Protesters, of course, have of course have a perfect right to peacefully protest against anyone they choose to.  Obviously the fact that Cubans are displaced all over the world is significant.  What they don't have a right to do is stifle speech, dissent, or music as in the past.   But how do we change this state of mind?  By further dividing our sense of nationhood against anyone immediately branded a communist? Or by using events, such as a concert, to narrow the gap of our great divide? 

What Los Van Van concert shouldn't be about is politics. That, unfortunately, is what it has always degenerated into.  What it should be about is culture and the arts, something alien it seems to many who hold on to this erroneous belief. 

And this is the bottom line: some famous Cubans have chosen to remain in the country of their birth and not try their luck somewhere else.  Like Los Van Van, I can name a few: writers like the well-known author Alejo Carpentier and actors like Rosita Fornes.  Whatever their personal reasons for staying in Cuba, the discussion should not solely focus on their political views, if at all.  What is important, though, is how we interact with one another from now on and how we choose to engage in a substantive conversation about where we go from here.  Hurling glass bottles and empty cans of sodas is hardly the way to be heard above the dim of ad hominens.
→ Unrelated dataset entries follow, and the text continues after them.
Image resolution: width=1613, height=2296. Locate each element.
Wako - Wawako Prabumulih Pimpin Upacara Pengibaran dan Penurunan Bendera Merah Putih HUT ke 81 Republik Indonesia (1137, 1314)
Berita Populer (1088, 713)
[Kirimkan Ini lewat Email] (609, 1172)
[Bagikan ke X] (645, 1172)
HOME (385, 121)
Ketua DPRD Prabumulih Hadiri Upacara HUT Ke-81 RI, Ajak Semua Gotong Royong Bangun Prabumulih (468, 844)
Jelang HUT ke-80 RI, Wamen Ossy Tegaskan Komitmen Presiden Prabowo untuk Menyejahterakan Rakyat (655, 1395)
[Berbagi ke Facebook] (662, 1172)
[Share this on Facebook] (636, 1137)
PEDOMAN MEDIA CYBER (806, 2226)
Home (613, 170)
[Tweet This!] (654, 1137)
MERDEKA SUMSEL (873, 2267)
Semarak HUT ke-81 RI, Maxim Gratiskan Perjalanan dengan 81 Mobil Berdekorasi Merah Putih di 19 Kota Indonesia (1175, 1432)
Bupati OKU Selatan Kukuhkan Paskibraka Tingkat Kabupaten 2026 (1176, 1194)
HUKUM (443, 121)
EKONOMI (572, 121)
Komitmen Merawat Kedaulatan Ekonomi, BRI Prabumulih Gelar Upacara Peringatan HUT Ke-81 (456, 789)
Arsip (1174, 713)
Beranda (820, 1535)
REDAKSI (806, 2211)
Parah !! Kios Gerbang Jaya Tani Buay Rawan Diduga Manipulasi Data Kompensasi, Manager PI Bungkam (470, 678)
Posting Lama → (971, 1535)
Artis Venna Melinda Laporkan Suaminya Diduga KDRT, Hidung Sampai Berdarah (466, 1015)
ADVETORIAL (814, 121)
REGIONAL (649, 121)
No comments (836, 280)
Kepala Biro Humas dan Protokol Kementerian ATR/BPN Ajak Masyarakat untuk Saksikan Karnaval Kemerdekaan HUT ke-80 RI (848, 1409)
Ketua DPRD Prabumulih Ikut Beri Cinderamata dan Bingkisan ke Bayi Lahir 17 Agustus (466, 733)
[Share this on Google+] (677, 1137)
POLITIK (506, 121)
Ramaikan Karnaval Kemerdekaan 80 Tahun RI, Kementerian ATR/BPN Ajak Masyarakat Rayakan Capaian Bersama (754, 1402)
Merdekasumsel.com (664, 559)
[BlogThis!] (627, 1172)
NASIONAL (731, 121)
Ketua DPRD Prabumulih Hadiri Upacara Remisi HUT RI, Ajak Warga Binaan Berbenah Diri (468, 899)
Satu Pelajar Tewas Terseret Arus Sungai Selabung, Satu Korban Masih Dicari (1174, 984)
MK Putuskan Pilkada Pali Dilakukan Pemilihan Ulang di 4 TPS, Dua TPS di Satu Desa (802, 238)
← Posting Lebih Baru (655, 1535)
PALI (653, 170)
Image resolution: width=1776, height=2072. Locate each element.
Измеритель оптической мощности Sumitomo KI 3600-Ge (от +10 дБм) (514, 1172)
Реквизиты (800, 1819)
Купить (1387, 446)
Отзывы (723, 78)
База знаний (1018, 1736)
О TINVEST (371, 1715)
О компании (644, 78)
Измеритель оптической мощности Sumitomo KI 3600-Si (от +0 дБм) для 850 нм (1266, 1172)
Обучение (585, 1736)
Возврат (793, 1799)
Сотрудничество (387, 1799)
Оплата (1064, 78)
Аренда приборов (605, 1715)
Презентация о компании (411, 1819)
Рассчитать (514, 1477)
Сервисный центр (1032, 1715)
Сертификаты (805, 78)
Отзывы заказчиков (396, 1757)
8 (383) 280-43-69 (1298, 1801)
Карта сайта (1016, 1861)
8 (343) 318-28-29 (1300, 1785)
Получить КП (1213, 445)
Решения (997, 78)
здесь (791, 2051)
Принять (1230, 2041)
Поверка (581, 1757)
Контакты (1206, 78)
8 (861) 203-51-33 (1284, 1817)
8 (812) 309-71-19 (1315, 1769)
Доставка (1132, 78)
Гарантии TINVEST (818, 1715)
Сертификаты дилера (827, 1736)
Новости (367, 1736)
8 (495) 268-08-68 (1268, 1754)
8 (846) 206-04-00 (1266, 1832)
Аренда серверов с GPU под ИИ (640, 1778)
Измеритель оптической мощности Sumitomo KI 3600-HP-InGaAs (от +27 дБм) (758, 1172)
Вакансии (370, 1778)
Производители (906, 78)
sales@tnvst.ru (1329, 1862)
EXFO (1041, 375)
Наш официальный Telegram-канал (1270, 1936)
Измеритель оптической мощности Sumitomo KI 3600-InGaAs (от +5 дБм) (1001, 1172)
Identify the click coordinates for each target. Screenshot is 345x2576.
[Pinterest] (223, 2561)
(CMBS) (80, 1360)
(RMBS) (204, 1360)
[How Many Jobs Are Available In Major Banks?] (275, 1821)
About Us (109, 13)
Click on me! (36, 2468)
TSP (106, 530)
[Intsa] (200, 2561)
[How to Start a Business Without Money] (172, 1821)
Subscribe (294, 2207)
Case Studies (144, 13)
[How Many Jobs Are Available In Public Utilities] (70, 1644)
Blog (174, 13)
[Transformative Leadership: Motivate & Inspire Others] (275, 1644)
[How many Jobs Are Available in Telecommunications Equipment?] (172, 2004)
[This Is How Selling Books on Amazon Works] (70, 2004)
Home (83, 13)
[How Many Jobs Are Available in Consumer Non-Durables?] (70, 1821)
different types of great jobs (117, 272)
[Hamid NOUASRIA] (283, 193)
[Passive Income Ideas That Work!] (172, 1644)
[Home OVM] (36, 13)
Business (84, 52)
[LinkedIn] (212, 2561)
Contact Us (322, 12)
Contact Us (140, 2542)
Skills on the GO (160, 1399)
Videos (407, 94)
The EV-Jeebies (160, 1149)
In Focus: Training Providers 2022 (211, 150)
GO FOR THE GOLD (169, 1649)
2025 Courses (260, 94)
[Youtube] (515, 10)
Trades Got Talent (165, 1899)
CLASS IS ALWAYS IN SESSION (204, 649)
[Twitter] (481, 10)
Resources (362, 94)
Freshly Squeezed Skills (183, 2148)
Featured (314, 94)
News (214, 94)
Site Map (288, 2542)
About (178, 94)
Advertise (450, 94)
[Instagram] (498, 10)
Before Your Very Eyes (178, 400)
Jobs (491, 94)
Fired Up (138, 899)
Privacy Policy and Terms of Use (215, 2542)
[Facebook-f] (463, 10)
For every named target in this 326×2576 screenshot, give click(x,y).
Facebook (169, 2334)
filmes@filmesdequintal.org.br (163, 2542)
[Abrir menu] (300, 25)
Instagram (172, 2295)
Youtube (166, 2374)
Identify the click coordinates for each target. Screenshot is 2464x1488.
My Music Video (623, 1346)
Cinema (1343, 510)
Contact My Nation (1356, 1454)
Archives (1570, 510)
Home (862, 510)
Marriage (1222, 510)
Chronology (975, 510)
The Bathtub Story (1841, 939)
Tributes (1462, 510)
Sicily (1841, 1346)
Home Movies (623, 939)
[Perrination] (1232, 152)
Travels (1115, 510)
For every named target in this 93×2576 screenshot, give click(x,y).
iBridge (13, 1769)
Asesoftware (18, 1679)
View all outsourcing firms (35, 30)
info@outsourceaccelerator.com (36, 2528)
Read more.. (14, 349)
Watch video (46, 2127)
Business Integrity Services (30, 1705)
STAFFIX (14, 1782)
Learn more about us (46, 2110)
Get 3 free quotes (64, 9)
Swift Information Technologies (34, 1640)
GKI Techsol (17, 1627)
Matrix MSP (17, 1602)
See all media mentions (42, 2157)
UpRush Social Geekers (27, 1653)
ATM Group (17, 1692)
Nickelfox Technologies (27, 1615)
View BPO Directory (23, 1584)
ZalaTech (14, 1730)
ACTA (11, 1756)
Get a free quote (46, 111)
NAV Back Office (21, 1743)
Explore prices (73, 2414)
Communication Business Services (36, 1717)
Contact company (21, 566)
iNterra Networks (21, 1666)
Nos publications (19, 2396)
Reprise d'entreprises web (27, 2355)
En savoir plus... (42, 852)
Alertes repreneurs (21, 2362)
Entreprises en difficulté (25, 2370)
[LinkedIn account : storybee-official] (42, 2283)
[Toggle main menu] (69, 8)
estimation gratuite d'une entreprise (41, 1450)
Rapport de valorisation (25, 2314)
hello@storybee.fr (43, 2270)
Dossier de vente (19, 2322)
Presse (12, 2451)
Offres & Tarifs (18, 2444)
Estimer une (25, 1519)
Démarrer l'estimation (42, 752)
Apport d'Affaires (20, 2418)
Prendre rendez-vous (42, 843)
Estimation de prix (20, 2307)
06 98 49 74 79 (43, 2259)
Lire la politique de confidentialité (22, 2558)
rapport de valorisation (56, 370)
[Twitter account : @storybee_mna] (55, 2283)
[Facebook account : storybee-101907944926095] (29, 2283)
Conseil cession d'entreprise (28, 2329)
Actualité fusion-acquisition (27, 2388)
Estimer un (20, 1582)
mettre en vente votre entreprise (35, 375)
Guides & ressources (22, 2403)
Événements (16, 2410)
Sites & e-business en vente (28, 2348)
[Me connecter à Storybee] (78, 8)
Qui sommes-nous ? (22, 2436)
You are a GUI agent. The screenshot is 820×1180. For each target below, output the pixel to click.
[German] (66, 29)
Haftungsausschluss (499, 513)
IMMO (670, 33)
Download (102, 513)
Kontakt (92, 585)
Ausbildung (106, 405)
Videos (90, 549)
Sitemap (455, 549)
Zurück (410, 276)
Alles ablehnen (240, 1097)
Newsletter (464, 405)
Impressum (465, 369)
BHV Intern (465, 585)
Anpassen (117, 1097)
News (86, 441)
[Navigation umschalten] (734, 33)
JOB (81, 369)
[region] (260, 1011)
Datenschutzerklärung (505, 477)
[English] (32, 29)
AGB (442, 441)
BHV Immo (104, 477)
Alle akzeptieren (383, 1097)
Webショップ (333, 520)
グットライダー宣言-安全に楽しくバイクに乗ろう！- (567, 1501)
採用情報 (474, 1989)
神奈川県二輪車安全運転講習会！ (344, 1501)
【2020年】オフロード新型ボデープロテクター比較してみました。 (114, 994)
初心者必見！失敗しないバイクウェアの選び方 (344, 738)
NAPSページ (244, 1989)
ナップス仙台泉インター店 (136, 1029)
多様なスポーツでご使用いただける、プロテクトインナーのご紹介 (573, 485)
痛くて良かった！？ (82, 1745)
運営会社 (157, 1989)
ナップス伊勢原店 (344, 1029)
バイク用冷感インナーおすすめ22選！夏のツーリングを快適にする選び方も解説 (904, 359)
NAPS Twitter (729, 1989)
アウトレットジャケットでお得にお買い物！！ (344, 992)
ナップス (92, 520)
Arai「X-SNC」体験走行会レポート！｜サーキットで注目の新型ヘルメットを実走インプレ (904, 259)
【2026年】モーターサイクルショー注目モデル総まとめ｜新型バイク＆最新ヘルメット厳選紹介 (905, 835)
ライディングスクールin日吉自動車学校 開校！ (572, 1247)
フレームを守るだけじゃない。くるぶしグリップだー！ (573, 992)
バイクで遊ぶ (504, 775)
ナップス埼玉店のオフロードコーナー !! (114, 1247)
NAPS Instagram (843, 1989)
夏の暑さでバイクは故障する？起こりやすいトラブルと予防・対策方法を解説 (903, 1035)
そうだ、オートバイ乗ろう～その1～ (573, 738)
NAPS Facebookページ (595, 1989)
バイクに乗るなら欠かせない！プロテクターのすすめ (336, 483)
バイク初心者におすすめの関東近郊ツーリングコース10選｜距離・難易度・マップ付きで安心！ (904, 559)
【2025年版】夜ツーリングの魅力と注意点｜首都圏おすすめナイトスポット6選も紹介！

Which is probably what my mother had in mind when I told her that Los Van Van were going to play in the sunshine state.  The sudden joy in her face told me of another story, and another Cuban.  One that is not political.  One that is not divided.  One that can careless about any of the things we are often guilty by association.  Not once did she think of politics, Castro, or the so-called "exiles."  To her it was just about remembering her past, and that had nothing to do with politics.  Thank goodness.

2 comments:

Anonymous said...

Los Van Van may live in a communist country, but this is the USA and everyone is entitled to their opinion. Whether they're communist or not is besides the point. Or is it? If it is then we're all in deep trouble.

Anonymous said...

Anonymous, that may be true but we have to be sensitive of people's feelings. Cubans left Cuba for a reason. Los VV represent all the oppression they left behind. Show a little heart!